29/12/2009 | Yazar: Barış Sulu

Geçen hafta Diyarbakır’daydım, Sivil Toplum Geliştirme Merkezi (STGM) ve Olof Palme Center’ın daveti üzerine.

Geçen hafta Diyarbakır’daydım, Sivil Toplum Geliştirme Merkezi (STGM) ve Olof Palme Center’ın daveti üzerine.
 
Programımız haftalar öncesinden hazırdı, yereldeki Sivil Toplum Kuruluşlarını (STK) ziyaret ve üzerine toplumsal cinsiyet atölyesi…
 
Ayrımcılık Karşıtı Dernek Girişimi, Başka Derneği, Başkent Kadın Platformu, Batman Selis Kadın Danışmanlık Merkezi, Kaos GL, Kozadan İpeğe Kadın Kooperatifi, Piramid LGBTT, Pozitif Yaşam Derneği, RUSİHAK, SBF Der., Üniversite Öğrencileri Yaklaşımları ve Yön Derneği’nden katılımcılar Diyarbakır’daki STK’leri gezdi ve deneyim aktarımında bulunabildi.

• Görevler:
1 - Diyarbakır ziyaretini anlatan yazıya göre bu ziyaret hangi iki kuruluşun daveti üzerine gerçekleşti?
2 - Diyarbakır ziyaretini anlatan yazıyı son cümlesinden sonra sürdürün.

• Derlenen malzeme:
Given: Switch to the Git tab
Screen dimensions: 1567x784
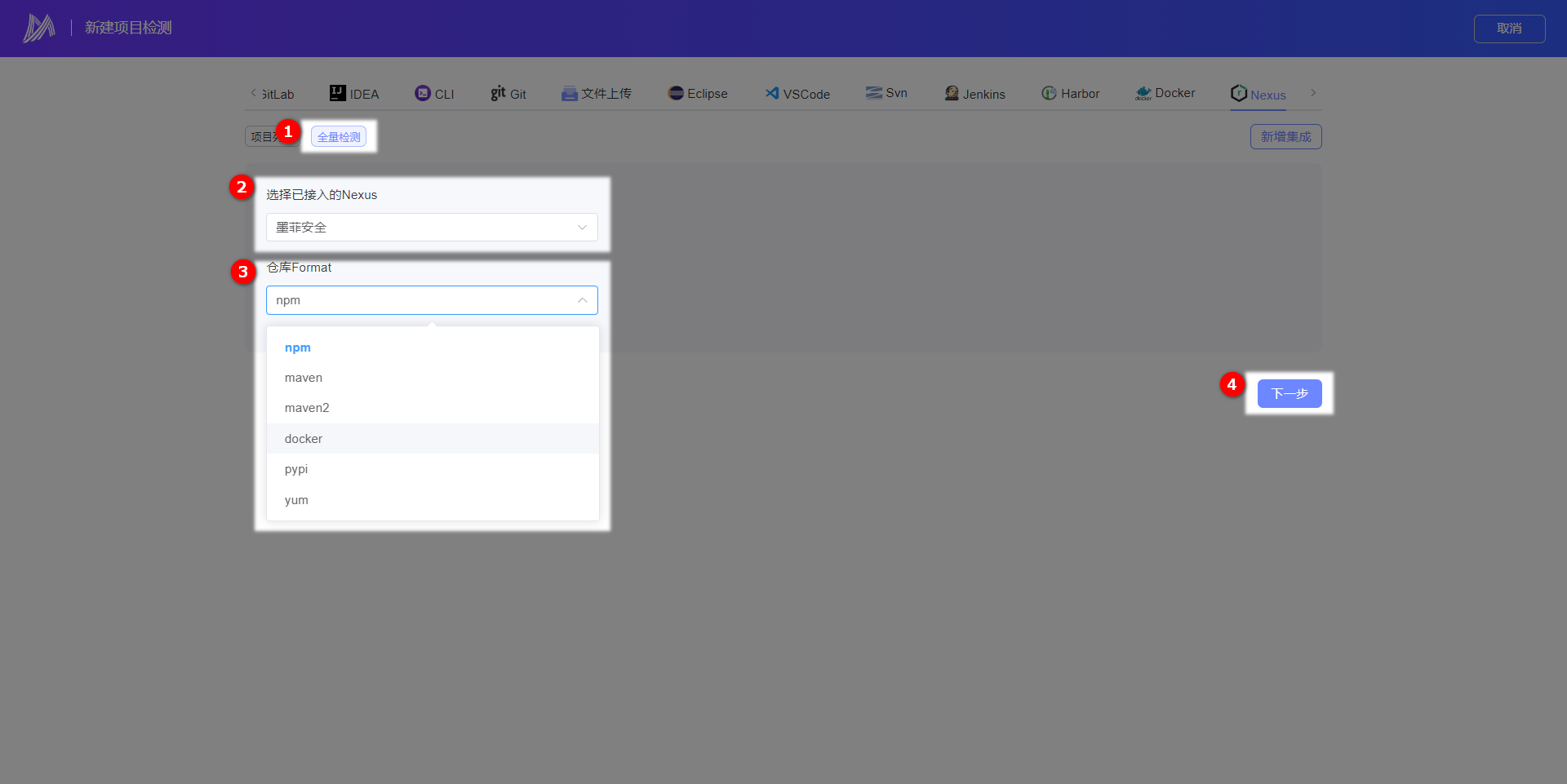Looking at the screenshot, I should (x=508, y=94).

• Görevlere göre sonuçlar:
1 - Sivil Toplum Geliştirme Merkezi (STGM) ve Olof Palme Center'ın daveti üzerine.

2 -
Çarşamba günü yola çıkmadan önce gergin bir ortamda Diyarbakır’a gidiyor olmam aklımdaydı hep. Demokratik Toplum Partisi (DTP)’nin kapatılması ve bazı milletvekillerinin siyasi yasak alması, Barış ve Demokrasi Partisi (BDP)’nin kurulması ve DTP’nin milletvekillerinin ve Ufuk Uras’ın BDP’ye katılarak mecliste grup oluşturması üzerinden birkaç gün geçmişti henüz. Daha ne kadar gergin olabilirdi ki diye düşünürken gözaltılara uyandık sabah. Yaklaşık 80 belediye başkanı, yardımcısı, STK yetkilisi gözaltına alınmıştı sabah 5’te. Yıllardır gergin bir ortamda nefes almak zorunda kalan bir halk için ne kadar sorun teşkil edebilirdi ki bu.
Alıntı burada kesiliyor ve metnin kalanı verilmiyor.